▸ Your assignment: Reproduce each line of the data exactly as it is.

[Collected data entries]
=-=-=-=-=

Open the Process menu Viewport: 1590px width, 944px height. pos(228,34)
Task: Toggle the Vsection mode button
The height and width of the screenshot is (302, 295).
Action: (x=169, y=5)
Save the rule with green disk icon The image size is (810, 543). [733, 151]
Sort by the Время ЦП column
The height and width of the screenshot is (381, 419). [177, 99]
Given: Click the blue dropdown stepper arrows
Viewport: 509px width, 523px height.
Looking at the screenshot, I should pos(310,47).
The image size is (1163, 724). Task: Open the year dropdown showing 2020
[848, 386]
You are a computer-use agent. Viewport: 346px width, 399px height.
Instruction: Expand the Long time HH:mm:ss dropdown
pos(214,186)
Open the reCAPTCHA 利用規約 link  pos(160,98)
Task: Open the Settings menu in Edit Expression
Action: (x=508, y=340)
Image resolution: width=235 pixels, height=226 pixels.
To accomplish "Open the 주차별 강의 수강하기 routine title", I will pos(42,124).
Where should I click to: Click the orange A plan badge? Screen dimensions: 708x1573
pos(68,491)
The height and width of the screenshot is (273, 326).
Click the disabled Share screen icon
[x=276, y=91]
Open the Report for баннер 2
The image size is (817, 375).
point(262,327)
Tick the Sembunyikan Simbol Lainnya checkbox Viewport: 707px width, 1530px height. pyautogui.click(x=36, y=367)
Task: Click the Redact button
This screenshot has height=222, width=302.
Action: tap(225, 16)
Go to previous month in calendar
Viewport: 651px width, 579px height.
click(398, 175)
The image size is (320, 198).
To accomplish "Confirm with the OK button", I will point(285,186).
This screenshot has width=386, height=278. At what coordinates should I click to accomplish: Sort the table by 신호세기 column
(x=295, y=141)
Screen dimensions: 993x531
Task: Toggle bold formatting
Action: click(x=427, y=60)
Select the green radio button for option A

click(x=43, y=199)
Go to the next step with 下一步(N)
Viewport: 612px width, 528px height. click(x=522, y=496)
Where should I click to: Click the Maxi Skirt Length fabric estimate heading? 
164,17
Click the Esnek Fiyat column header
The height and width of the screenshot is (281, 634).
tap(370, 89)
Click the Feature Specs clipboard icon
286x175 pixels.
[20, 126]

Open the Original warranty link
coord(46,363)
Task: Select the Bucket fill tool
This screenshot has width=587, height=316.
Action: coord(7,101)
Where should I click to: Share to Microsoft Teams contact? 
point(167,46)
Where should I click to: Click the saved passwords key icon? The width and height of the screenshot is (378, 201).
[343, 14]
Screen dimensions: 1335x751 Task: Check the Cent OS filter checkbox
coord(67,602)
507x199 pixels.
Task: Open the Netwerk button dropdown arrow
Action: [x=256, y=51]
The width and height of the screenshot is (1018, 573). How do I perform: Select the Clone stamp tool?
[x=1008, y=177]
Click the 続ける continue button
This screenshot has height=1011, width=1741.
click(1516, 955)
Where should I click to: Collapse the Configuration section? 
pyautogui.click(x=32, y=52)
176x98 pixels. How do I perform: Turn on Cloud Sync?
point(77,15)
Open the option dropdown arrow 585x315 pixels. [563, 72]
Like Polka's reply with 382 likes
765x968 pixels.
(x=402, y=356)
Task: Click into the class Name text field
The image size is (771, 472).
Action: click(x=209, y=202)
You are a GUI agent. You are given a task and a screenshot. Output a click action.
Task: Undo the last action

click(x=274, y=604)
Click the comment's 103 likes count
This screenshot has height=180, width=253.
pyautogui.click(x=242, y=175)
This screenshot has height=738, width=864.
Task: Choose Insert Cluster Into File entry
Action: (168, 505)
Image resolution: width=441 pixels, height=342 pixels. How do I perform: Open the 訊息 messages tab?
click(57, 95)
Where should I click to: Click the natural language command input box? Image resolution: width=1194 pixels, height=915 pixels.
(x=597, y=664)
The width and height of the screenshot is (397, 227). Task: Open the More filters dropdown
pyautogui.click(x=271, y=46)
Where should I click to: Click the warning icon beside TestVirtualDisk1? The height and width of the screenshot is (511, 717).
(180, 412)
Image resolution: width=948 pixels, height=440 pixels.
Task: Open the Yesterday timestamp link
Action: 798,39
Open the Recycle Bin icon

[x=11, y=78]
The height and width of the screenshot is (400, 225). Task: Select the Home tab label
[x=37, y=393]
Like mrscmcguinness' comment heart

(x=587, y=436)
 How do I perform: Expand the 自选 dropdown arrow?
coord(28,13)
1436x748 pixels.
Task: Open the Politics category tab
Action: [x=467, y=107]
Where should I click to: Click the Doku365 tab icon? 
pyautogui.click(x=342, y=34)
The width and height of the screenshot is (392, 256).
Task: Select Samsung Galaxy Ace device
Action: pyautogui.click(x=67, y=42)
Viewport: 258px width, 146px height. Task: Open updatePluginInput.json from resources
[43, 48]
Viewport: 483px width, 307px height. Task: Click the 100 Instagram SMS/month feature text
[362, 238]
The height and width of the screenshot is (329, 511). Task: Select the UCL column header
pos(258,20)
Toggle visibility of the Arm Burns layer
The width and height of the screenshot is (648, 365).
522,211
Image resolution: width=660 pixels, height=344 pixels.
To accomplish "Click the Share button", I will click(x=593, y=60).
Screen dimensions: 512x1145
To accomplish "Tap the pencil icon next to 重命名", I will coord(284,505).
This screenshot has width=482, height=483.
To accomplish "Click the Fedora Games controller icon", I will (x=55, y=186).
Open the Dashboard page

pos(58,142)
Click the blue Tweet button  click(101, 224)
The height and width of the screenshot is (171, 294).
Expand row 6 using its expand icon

=-=-=-=-=

▸ Task output:
Open the Process menu Viewport: 1590px width, 944px height. pos(228,34)
Task: Toggle the Vsection mode button
The height and width of the screenshot is (302, 295).
Action: (x=169, y=5)
Save the rule with green disk icon The image size is (810, 543). [733, 151]
Sort by the Время ЦП column
The height and width of the screenshot is (381, 419). [177, 99]
Given: Click the blue dropdown stepper arrows
Viewport: 509px width, 523px height.
Looking at the screenshot, I should pos(310,47).
The image size is (1163, 724). Task: Open the year dropdown showing 2020
[848, 386]
You are a computer-use agent. Viewport: 346px width, 399px height.
Instruction: Expand the Long time HH:mm:ss dropdown
pos(214,186)
Open the reCAPTCHA 利用規約 link  pos(160,98)
Task: Open the Settings menu in Edit Expression
Action: (x=508, y=340)
Image resolution: width=235 pixels, height=226 pixels.
To accomplish "Open the 주차별 강의 수강하기 routine title", I will pos(42,124).
Where should I click to: Click the orange A plan badge? Screen dimensions: 708x1573
pos(68,491)
The height and width of the screenshot is (273, 326).
Click the disabled Share screen icon
[x=276, y=91]
Open the Report for баннер 2
The image size is (817, 375).
point(262,327)
Tick the Sembunyikan Simbol Lainnya checkbox Viewport: 707px width, 1530px height. pyautogui.click(x=36, y=367)
Task: Click the Redact button
This screenshot has height=222, width=302.
Action: tap(225, 16)
Go to previous month in calendar
Viewport: 651px width, 579px height.
click(398, 175)
The image size is (320, 198).
To accomplish "Confirm with the OK button", I will point(285,186).
This screenshot has width=386, height=278. At what coordinates should I click to accomplish: Sort the table by 신호세기 column
(x=295, y=141)
Screen dimensions: 993x531
Task: Toggle bold formatting
Action: click(x=427, y=60)
Select the green radio button for option A

click(x=43, y=199)
Go to the next step with 下一步(N)
Viewport: 612px width, 528px height. click(x=522, y=496)
Where should I click to: Click the Maxi Skirt Length fabric estimate heading? 
164,17
Click the Esnek Fiyat column header
The height and width of the screenshot is (281, 634).
tap(370, 89)
Click the Feature Specs clipboard icon
286x175 pixels.
[20, 126]

Open the Original warranty link
coord(46,363)
Task: Select the Bucket fill tool
This screenshot has width=587, height=316.
Action: coord(7,101)
Where should I click to: Share to Microsoft Teams contact? 
point(167,46)
Where should I click to: Click the saved passwords key icon? The width and height of the screenshot is (378, 201).
[343, 14]
Screen dimensions: 1335x751 Task: Check the Cent OS filter checkbox
coord(67,602)
507x199 pixels.
Task: Open the Netwerk button dropdown arrow
Action: [x=256, y=51]
The width and height of the screenshot is (1018, 573). How do I perform: Select the Clone stamp tool?
[x=1008, y=177]
Click the 続ける continue button
This screenshot has height=1011, width=1741.
click(1516, 955)
Where should I click to: Collapse the Configuration section? 
pyautogui.click(x=32, y=52)
176x98 pixels. How do I perform: Turn on Cloud Sync?
point(77,15)
Open the option dropdown arrow 585x315 pixels. [563, 72]
Like Polka's reply with 382 likes
765x968 pixels.
(x=402, y=356)
Task: Click into the class Name text field
The image size is (771, 472).
Action: click(x=209, y=202)
You are a GUI agent. You are given a task and a screenshot. Output a click action.
Task: Undo the last action

click(x=274, y=604)
Click the comment's 103 likes count
This screenshot has height=180, width=253.
pyautogui.click(x=242, y=175)
This screenshot has height=738, width=864.
Task: Choose Insert Cluster Into File entry
Action: (168, 505)
Image resolution: width=441 pixels, height=342 pixels. How do I perform: Open the 訊息 messages tab?
click(57, 95)
Where should I click to: Click the natural language command input box? Image resolution: width=1194 pixels, height=915 pixels.
(x=597, y=664)
The width and height of the screenshot is (397, 227). Task: Open the More filters dropdown
pyautogui.click(x=271, y=46)
Where should I click to: Click the warning icon beside TestVirtualDisk1? The height and width of the screenshot is (511, 717).
(180, 412)
Image resolution: width=948 pixels, height=440 pixels.
Task: Open the Yesterday timestamp link
Action: 798,39
Open the Recycle Bin icon

[x=11, y=78]
The height and width of the screenshot is (400, 225). Task: Select the Home tab label
[x=37, y=393]
Like mrscmcguinness' comment heart

(x=587, y=436)
 How do I perform: Expand the 自选 dropdown arrow?
coord(28,13)
1436x748 pixels.
Task: Open the Politics category tab
Action: [x=467, y=107]
Where should I click to: Click the Doku365 tab icon? 
pyautogui.click(x=342, y=34)
The width and height of the screenshot is (392, 256).
Task: Select Samsung Galaxy Ace device
Action: pyautogui.click(x=67, y=42)
Viewport: 258px width, 146px height. Task: Open updatePluginInput.json from resources
[43, 48]
Viewport: 483px width, 307px height. Task: Click the 100 Instagram SMS/month feature text
[362, 238]
The height and width of the screenshot is (329, 511). Task: Select the UCL column header
pos(258,20)
Toggle visibility of the Arm Burns layer
The width and height of the screenshot is (648, 365).
522,211
Image resolution: width=660 pixels, height=344 pixels.
To accomplish "Click the Share button", I will click(x=593, y=60).
Screen dimensions: 512x1145
To accomplish "Tap the pencil icon next to 重命名", I will coord(284,505).
This screenshot has width=482, height=483.
To accomplish "Click the Fedora Games controller icon", I will (x=55, y=186).
Open the Dashboard page

pos(58,142)
Click the blue Tweet button  click(101, 224)
The height and width of the screenshot is (171, 294).
Expand row 6 using its expand icon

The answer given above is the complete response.